Je pensais alors que l'art donnait à l'homme une force supplémentaire, j'ai réalisé que je pouvais faire plus que ce que j'imaginais, C'était le moment où la crise créative était passée. C'était le moment de repenser complètement ta vie. J'ai fait une dépression qui a duré six ans. C'est à partir de ce moment-là que j'ai commencé à créer des installations multisensorielles directement sur mon lieu de travail. Un tas de briques, sous un certain éclairage, pourrait créer une image d'un tableau figuratif. Qui a été créée à partir de l'ombre d'une construction en briques. Même un fil d'armature dépassant d'une dalle de béton brisée pouvait servir à composer un homme avec des ailes.
La période moscovite a marqué le début d'un multisens positif.

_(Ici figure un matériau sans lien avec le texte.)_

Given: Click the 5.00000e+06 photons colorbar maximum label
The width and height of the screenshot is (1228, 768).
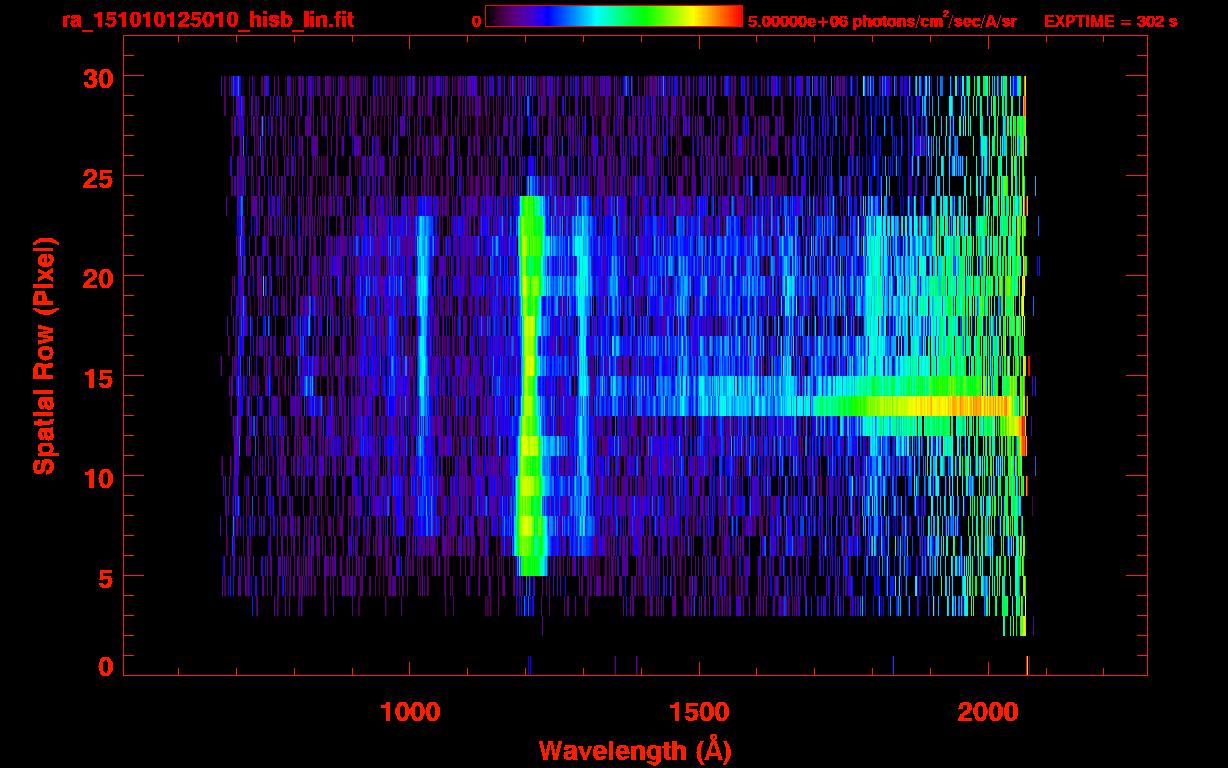Looking at the screenshot, I should (x=882, y=21).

J'ai accepté la réalité telle qu'elle était et j'ai commencé à ne pas trouver de poussière ni de saleté, de découragement ni de nostalgie, mais une raison d'inventer la beauté ici et maintenant.
Je reconnaissais plus que jamais la valeur de la vie.
Les tirs des bandits et la faim m'ont appris à apprécier le chant des oiseaux et l'odeur de la chapelure chauffée sur le radiateur électrique de la voiture des ouvriers.
J'ai vu comme la neige était belle, sur laquelle un corbeau voyait son ombre bleue.
Moscou m'a donné la soif de vivre plus lumineusement. En pleine croissance, sans courber l'échine. Moscou m'a donné la foi en Dieu. Parce que je n'avais plus d'autre source d'énergie. Je crois que c'est à cette époque que je suis devenu un véritable artiste. Mes ailes ont grandi".